So, a few general comments on the updates:
Firstly, and most importantly, now that "around March" is on the table, I'd like to officially announce the re-launch of #TeamLeapDay. We'll be accepting membership applications by messenger pigeon, which must be accompanied by a one thousand word essay on why Wave Race should be a launch title.
Secondly, it looks like I wasn't completely wrong about BoTW, with both DLSS and fast loading confirmed to be in the demo. No mention of ray tracing, but two out of three ain't bad.

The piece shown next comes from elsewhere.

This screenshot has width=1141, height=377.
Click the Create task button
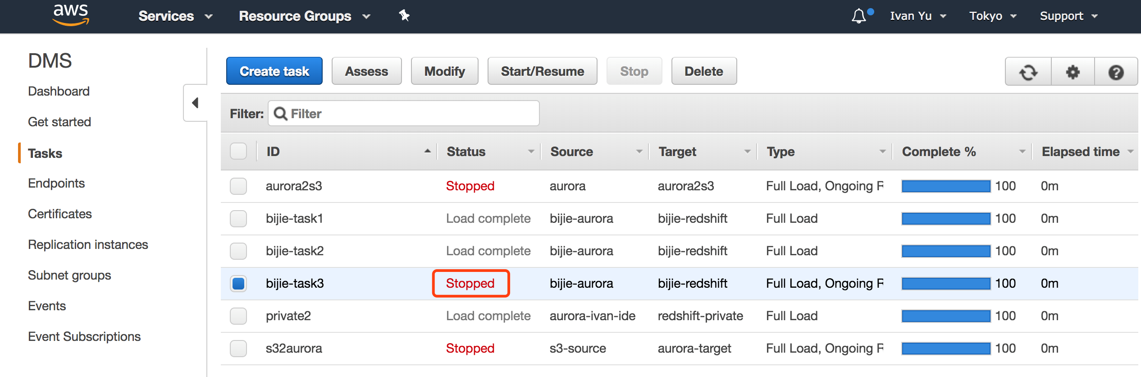pyautogui.click(x=274, y=71)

Actually being able to run DLSS at 4K/60fps is a bit better than I'd expected. My personal expectations were 4K/30fps, or around 1440p/60fps, just due to the cost of running DLSS itself, but it looks like it's either cheaper than I expected, or the hardware is more capable than I expected, or a bit of both. Good news either way.

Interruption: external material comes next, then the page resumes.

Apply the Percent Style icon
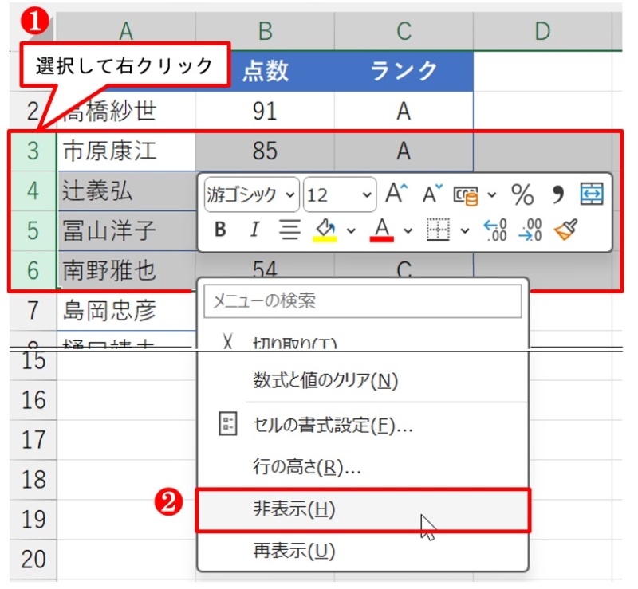The height and width of the screenshot is (589, 638). tap(523, 193)
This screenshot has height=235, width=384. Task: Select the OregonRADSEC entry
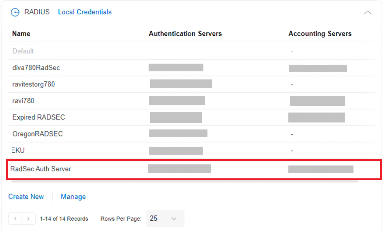pos(38,134)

The talk of "instant" load times in BoTW is interesting. Of course nothing is truly instant (even Ratchet & Clank uses a short portal sequence to hide loading, a bit like the old door-opening trick on Metroid Prime back in the day), but we're probably talking around a second or so for it to feel instant. That's about a 30x speed up compared to the Switch.

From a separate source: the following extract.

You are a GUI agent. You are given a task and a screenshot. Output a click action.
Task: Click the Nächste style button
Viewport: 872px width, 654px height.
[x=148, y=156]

It's important to note that there are multiple factors which impact loading speeds, not just the speed of the storage itself (although as I've explained before, I was already expecting that to be much quicker). Roughly speaking, I'd categorise them into three different bottlenecks which could factor into how fast loading is:
- The speed of the storage medium itself. Obviously this can be a big bottleneck, as if you want to pull 1GB of data off a storage device which maxes out at 100MB/s, you can't do that any quicker than 10 seconds.
- The CPU overhead associated with pulling that data off the storage medium. The main part of this nowadays is decompression. If your CPU can't decompress data fast enough, then even if you've got super fast storage you're not going to be leveraging it (unless you want to ship purely uncompressed assets and balloon the game size). Aside from decompression, though, there's still some additional overhead of just communicating with the storage medium and transferring the data, which can be non-trivial.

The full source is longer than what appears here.